Puoi spiegare cos'è? Non la conosco questa.


----------



## 0scar

*convolare*
2 CO _c. a nozze_, _a giuste nozze_, _a nuove nozze_, sposarsi


----------



## gatogab

Agró said:


> Puoi spiegare cos'è? Non la conosco questa.


Terminaron por casarse.


----------



## Angel.Aura

Ciao a tutti.
Attenzione però che _convolare a nozze_ è uguale a _*terminar* por casarse/casarse/unirse en matrimonio_.


----------



## Angelatv

La frase in cui è inserita è "Dal canto mio, traditore della serenissima, *convolai a giuste in quel di Milano*". 
Posso quindi tradurre "Terminé por casarme en Milan"?


----------



## Agró

Angelatv said:


> La frase in cui è inserita è "Dal canto mio, traditore della serenissima, *convolai a giuste in quel di Milano*".
> Posso quindi tradurre "Terminé por casarme en Milan"?

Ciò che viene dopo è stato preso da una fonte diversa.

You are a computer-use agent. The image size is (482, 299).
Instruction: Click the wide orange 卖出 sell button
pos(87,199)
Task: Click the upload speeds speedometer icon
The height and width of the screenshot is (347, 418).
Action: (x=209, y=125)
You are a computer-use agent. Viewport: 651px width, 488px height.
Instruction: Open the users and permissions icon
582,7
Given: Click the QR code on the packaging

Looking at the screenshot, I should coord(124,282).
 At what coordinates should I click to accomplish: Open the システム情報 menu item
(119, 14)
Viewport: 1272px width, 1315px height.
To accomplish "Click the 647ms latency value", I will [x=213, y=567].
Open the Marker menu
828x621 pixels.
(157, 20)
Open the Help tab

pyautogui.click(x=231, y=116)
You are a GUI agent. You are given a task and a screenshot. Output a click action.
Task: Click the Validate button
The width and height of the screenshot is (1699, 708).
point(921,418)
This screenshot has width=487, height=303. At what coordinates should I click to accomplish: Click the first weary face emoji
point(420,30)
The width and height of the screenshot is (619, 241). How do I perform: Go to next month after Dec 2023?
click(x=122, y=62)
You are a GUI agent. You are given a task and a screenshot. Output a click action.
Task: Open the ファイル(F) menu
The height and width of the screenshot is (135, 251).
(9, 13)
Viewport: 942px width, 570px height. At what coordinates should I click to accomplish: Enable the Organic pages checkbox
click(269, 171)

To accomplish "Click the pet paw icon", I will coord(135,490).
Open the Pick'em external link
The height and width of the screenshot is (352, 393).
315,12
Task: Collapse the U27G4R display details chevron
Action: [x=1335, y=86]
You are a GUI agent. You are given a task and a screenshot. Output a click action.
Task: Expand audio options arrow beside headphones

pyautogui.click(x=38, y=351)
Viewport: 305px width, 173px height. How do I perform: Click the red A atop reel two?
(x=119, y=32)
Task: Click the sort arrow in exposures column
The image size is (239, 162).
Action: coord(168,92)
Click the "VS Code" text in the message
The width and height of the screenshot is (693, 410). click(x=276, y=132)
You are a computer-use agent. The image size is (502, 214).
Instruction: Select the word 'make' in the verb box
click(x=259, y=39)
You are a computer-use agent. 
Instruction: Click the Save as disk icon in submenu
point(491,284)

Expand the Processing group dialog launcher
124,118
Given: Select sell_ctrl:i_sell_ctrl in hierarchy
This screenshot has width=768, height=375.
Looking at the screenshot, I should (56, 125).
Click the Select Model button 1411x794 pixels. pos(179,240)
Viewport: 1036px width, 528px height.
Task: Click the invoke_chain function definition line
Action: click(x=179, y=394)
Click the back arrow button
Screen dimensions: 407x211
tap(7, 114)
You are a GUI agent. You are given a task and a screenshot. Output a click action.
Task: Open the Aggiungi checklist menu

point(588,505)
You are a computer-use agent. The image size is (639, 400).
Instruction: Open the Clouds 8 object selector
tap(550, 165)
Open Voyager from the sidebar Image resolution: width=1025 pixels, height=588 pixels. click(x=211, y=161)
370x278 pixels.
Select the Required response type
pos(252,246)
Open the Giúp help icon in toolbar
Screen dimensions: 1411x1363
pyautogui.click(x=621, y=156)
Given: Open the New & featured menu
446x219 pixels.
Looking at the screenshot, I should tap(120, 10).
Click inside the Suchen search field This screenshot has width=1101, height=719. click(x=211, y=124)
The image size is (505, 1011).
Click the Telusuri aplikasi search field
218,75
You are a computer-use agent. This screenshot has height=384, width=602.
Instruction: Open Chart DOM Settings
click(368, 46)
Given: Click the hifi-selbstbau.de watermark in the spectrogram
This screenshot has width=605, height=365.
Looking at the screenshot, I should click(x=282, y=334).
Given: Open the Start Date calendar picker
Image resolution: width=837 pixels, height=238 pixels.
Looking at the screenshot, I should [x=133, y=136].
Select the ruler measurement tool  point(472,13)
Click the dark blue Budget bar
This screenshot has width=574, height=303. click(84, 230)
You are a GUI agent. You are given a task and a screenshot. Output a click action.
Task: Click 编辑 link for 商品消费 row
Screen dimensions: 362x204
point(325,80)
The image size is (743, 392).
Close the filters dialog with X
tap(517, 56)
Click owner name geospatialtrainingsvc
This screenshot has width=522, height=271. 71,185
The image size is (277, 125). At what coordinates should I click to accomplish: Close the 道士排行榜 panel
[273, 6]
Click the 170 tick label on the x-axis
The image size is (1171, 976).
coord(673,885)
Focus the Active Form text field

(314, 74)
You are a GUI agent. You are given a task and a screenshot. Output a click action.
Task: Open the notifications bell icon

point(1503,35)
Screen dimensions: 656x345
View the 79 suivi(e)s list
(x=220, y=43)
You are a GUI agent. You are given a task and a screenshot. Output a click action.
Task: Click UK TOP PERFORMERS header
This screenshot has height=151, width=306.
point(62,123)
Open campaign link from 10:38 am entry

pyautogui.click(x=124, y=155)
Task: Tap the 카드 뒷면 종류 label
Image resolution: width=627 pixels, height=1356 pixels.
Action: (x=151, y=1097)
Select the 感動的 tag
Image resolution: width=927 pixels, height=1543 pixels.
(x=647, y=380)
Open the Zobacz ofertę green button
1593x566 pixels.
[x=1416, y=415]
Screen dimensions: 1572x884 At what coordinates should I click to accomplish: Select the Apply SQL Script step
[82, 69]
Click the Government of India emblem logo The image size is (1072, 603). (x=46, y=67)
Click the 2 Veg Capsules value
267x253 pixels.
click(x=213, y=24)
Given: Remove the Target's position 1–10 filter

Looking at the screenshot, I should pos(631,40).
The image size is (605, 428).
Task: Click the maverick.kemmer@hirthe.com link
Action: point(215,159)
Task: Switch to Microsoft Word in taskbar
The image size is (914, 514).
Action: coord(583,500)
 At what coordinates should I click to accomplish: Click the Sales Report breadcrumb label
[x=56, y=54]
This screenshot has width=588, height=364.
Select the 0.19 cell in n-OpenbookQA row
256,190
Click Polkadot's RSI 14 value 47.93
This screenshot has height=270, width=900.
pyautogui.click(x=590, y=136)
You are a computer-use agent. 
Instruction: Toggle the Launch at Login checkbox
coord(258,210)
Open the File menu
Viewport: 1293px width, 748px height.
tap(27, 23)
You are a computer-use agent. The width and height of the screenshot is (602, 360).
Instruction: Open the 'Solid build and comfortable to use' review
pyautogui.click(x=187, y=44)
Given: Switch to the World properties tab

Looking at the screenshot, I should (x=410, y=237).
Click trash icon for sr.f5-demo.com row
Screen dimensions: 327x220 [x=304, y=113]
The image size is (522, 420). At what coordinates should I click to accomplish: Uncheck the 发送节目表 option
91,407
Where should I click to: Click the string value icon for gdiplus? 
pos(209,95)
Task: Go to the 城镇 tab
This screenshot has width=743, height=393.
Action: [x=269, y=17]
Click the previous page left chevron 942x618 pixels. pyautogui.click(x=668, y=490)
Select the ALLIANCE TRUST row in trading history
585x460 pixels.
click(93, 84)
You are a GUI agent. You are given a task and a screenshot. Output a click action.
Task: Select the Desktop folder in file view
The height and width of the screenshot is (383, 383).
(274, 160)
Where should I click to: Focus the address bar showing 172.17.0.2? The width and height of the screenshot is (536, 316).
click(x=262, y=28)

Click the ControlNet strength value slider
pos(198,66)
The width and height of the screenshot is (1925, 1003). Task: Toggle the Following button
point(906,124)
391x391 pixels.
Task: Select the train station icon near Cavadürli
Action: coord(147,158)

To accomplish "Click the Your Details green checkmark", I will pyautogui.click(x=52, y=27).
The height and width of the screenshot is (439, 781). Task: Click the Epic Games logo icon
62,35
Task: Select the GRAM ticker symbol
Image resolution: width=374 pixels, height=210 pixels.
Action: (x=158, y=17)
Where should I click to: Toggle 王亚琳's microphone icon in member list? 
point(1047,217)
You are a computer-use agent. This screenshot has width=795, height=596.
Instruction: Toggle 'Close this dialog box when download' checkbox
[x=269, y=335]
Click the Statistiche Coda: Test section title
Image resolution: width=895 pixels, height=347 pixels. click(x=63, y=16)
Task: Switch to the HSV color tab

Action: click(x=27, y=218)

Dove sono andato a finire le 'nozze'?


----------



## Angelatv

Agró said:


> Dove sono andato a finire le 'nozze'?


 
L'autore scrive proprio così! Lascia sottinteso la parola "nozze"!


----------



## Agró

Direi di sì.
"Terminé por casarme en Milan" o
"Acabé por casarme en Milan" (forse meglio così, nel senso che viene più usato).


----------



## Angelatv

Grazie mille!!!


----------



## gatogab

Agró said:


> Dove sono andate a finire le 'nozze'?


----------



## Agró

Gracias por la corrección, miau. Mi dispiace.


----------



## 0scar

Creo que es un error traducir como "terminar casandose".
Yo diría que un equivalente castellano es "dar el sí" o "unirse en matrimonio"


----------



## gatogab

> Convolàre= lat. CONVOLARE _volare verso o insieme. _Volare *insieme ad un termine*; e _fig._ Accorere o Andar con prestezza; ma d'ordinario non si dice che di chi passa ad altre nozze.
> DIZIONARIO ETIMOLOGICO ONLINE


----------



## 0scar

Esto es lo que dice el De Mauro:
*
convolare*
v.intr. (_io convólo_; _essere_)
1 BU prendere il volo, volare insieme 
2 CO _c. a nozze_, _a giuste nozze_, _a nuove nozze_, sposarsi

Ahora se me ocurre que también se podría decir *"caminar juntos hacia el altar"*

"*Volare* *insieme ad un termine" *se me ocurre que es* "volar juntos hacia un objetivo", *que es diferente que* "terminar volando juntos hacia"*


----------



## Angelatv

Angelatv said:


> La frase in cui è inserita è "Dal canto mio, traditore della serenissima, *convolai a giuste in quel di Milano*".
> Posso quindi tradurre "Terminé por casarme en Milan"?


 
*"Caminar juntos hacia el altar" *me encanta, pero en mi contexto no suena tan bien...


----------